### MATERIAL SUPPLIED ###
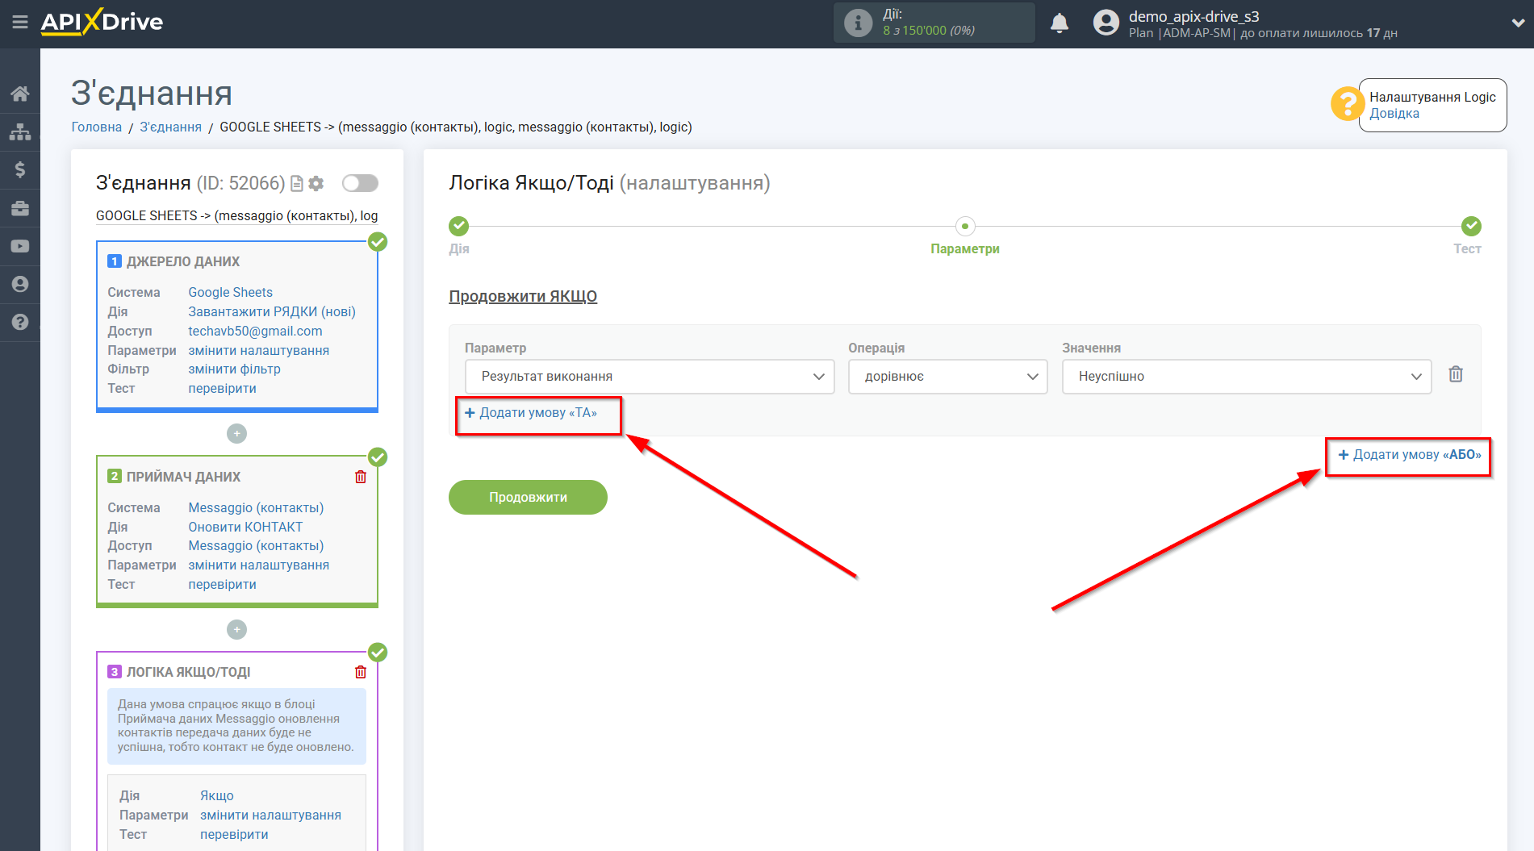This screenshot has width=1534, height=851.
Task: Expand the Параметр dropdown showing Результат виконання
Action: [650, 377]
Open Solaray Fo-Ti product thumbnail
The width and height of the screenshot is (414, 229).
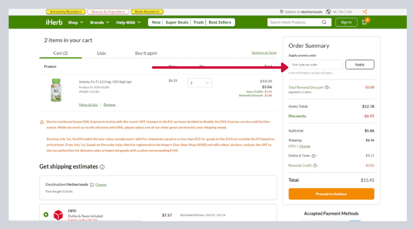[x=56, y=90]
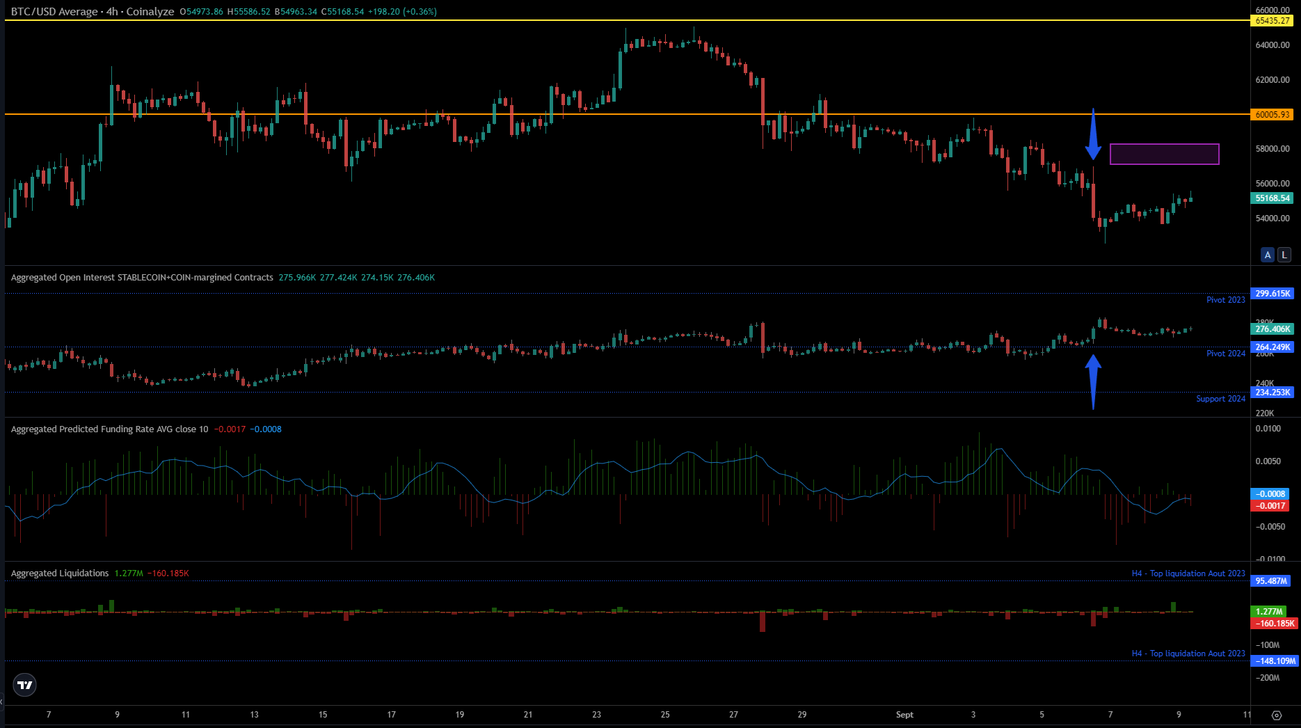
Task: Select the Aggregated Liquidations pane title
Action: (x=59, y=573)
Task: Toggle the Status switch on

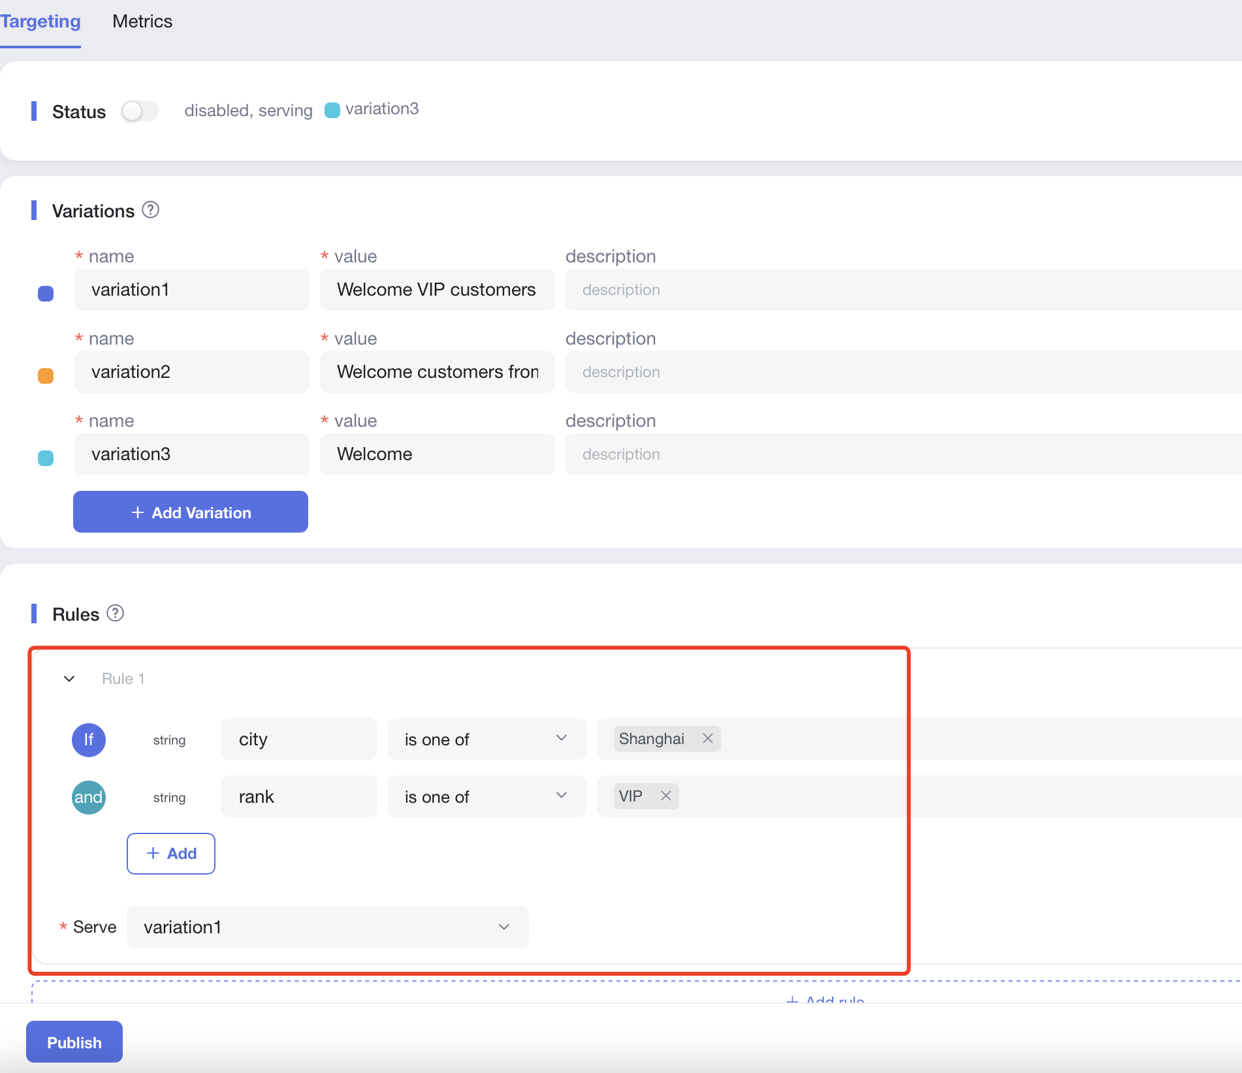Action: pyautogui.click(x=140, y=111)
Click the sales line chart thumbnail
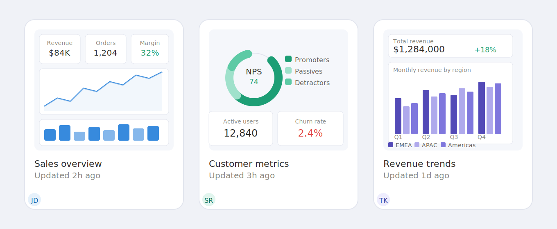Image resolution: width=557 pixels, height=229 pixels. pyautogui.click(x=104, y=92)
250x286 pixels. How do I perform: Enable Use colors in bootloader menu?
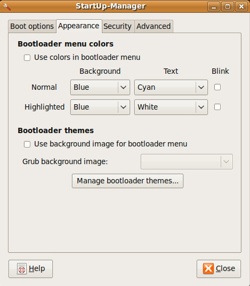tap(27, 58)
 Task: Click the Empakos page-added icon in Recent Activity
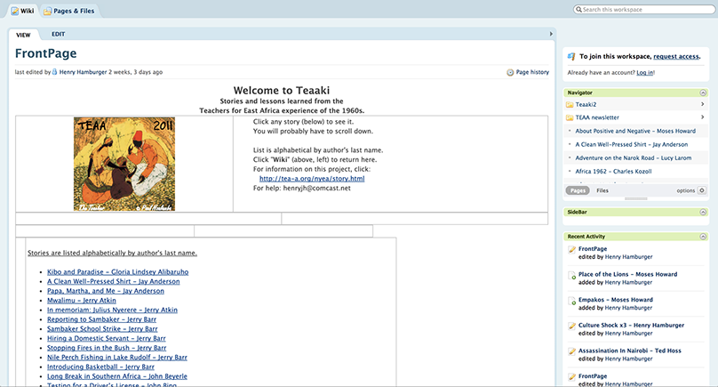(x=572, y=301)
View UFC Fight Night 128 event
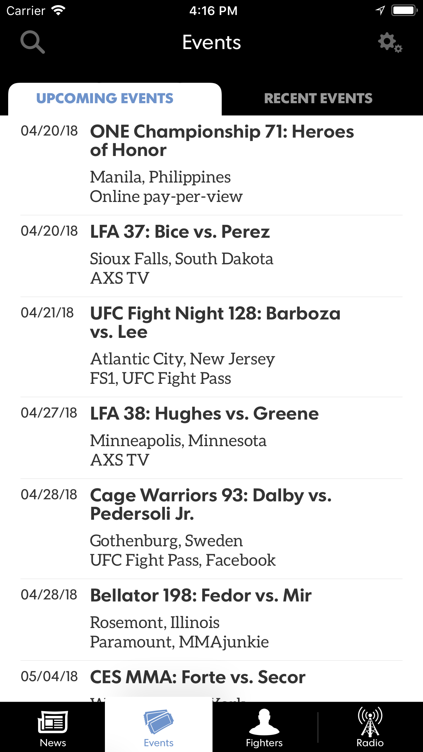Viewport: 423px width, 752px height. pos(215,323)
###
EXERCISE OBJECTIVE: Change every "thumbnail" in the rows to "preview" and write all the rows out again with nothing else altered. Leave the pictures out.

RESULT FOR THIS TASK:
This screenshot has width=1534, height=851.
Task: Expand the Параметр dropdown showing Результат виконання
Action: [650, 377]
Open Solaray Fo-Ti product preview
The width and height of the screenshot is (414, 229).
[x=56, y=90]
Task: Select the Aggregated Liquidations pane title
Action: (x=59, y=573)
Task: Toggle the Status switch on

Action: pyautogui.click(x=140, y=111)
Click the sales line chart preview
Image resolution: width=557 pixels, height=229 pixels. pyautogui.click(x=104, y=92)
250x286 pixels. How do I perform: Enable Use colors in bootloader menu?
tap(27, 58)
 Task: Click the Empakos page-added icon in Recent Activity
(x=572, y=301)
View UFC Fight Night 128 event
Viewport: 423px width, 752px height. pos(215,323)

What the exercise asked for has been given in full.